> _What to do_
Reproduce exactly the lines beginning with the line that contains "The image size is (377, 402)." and ending at the final line of the material below.

:::::

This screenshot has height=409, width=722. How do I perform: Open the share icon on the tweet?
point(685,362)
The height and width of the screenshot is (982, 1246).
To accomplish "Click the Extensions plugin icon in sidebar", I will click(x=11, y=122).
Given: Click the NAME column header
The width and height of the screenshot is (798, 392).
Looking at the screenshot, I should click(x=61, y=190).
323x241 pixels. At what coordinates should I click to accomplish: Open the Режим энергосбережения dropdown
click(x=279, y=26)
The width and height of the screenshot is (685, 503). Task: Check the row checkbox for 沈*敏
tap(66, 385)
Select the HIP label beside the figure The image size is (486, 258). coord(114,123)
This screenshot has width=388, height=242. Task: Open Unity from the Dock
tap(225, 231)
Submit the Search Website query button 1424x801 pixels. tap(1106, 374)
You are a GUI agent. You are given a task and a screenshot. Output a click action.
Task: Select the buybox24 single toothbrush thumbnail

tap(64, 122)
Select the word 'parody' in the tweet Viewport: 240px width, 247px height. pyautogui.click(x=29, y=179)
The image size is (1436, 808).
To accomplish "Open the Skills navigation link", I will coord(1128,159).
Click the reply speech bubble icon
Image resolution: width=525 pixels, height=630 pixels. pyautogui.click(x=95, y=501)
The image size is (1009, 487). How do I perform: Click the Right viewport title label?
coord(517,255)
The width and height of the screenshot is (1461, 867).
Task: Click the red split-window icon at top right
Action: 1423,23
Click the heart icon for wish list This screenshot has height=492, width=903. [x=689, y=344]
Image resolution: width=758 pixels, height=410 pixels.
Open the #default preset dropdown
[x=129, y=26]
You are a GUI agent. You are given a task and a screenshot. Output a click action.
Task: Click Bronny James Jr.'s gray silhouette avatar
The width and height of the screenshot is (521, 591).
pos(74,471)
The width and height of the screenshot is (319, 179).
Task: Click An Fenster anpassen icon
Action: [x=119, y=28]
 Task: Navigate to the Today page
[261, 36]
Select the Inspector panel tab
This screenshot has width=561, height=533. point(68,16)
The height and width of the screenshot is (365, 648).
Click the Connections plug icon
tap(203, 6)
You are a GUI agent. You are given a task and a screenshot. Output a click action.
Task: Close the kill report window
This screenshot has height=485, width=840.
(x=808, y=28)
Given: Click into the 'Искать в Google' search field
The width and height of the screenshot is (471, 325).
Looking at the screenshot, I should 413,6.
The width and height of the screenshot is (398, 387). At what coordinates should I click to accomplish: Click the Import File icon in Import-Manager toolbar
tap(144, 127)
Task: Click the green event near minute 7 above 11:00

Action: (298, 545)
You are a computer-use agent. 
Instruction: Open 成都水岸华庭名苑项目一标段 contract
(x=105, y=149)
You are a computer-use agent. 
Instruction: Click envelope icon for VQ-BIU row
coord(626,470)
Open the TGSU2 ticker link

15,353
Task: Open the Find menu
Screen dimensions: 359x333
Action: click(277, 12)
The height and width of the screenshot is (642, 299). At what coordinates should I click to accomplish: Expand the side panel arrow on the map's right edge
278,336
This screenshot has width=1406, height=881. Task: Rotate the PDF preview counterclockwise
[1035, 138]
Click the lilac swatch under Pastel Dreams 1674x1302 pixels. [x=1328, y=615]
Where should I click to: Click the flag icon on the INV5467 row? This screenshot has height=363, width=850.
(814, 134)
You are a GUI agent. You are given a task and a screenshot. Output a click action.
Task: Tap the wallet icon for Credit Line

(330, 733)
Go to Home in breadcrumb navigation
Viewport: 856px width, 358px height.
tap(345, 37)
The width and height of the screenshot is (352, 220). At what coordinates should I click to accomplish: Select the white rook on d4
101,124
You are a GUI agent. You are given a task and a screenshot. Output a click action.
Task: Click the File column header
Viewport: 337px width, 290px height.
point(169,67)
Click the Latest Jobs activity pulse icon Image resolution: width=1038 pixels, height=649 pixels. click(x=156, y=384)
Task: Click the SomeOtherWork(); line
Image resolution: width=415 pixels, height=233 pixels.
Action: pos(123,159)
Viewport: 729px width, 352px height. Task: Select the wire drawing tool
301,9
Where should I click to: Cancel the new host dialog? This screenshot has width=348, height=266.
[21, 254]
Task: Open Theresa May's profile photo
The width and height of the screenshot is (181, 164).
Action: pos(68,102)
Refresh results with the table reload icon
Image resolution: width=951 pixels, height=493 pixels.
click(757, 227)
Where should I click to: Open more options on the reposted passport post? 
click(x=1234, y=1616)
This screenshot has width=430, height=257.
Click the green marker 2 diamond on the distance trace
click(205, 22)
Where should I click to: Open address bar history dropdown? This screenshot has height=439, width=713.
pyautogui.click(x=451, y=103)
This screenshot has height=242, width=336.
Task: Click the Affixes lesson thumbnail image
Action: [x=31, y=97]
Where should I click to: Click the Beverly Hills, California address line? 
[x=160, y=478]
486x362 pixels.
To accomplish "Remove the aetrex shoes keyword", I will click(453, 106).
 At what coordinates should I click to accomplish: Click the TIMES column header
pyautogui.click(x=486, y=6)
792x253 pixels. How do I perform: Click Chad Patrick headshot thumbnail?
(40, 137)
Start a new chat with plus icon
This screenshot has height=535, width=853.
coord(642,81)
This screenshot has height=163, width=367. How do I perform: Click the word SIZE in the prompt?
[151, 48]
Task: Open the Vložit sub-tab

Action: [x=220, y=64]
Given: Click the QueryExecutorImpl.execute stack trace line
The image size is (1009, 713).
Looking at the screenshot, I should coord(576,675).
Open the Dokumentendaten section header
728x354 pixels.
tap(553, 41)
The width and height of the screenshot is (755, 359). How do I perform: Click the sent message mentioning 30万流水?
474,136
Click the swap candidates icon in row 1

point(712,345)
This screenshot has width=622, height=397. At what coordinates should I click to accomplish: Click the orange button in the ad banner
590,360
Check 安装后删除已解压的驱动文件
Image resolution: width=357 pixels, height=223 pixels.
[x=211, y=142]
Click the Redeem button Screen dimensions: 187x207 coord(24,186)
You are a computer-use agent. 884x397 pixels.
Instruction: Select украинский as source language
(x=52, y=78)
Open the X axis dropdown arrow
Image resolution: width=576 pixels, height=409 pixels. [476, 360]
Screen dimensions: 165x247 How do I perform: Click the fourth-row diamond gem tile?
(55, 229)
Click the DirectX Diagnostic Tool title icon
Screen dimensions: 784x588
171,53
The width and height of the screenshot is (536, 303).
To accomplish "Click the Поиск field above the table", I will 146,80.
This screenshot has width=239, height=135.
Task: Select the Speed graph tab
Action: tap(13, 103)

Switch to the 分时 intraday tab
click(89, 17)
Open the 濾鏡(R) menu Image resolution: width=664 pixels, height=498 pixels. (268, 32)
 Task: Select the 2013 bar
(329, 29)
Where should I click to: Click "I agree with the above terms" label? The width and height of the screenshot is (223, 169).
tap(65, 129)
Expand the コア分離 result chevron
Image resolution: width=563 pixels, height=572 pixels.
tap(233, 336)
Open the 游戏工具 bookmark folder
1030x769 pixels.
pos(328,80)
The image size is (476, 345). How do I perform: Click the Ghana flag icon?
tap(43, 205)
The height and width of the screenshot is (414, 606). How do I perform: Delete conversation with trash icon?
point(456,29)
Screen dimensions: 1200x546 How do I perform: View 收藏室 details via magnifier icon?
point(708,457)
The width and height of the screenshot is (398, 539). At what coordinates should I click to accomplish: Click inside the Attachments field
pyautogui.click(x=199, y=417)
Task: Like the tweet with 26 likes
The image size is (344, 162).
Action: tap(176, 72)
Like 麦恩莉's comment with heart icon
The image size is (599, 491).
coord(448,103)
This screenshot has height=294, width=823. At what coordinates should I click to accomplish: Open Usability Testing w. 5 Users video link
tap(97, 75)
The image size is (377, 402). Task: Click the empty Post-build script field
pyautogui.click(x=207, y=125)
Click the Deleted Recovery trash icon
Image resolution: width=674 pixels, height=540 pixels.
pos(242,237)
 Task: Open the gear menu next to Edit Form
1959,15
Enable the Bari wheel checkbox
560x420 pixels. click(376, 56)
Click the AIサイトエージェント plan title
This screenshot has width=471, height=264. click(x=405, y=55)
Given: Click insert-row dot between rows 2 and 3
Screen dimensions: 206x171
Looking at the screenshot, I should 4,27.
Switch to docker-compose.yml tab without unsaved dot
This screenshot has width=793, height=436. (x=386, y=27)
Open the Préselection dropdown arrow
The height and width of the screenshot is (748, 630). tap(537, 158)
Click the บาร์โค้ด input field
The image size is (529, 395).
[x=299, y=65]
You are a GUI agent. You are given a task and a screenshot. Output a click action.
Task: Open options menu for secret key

:::::

> _Task solution_
The image size is (377, 402). Task: Click the empty Post-build script field
pyautogui.click(x=207, y=125)
Click the Deleted Recovery trash icon
Image resolution: width=674 pixels, height=540 pixels.
pos(242,237)
 Task: Open the gear menu next to Edit Form
1959,15
Enable the Bari wheel checkbox
560x420 pixels. click(376, 56)
Click the AIサイトエージェント plan title
This screenshot has width=471, height=264. click(x=405, y=55)
Given: Click insert-row dot between rows 2 and 3
Screen dimensions: 206x171
Looking at the screenshot, I should 4,27.
Switch to docker-compose.yml tab without unsaved dot
This screenshot has width=793, height=436. (x=386, y=27)
Open the Préselection dropdown arrow
The height and width of the screenshot is (748, 630). tap(537, 158)
Click the บาร์โค้ด input field
The image size is (529, 395).
[x=299, y=65]
You are a GUI agent. You are given a task and a screenshot. Output a click action.
Task: Open options menu for secret key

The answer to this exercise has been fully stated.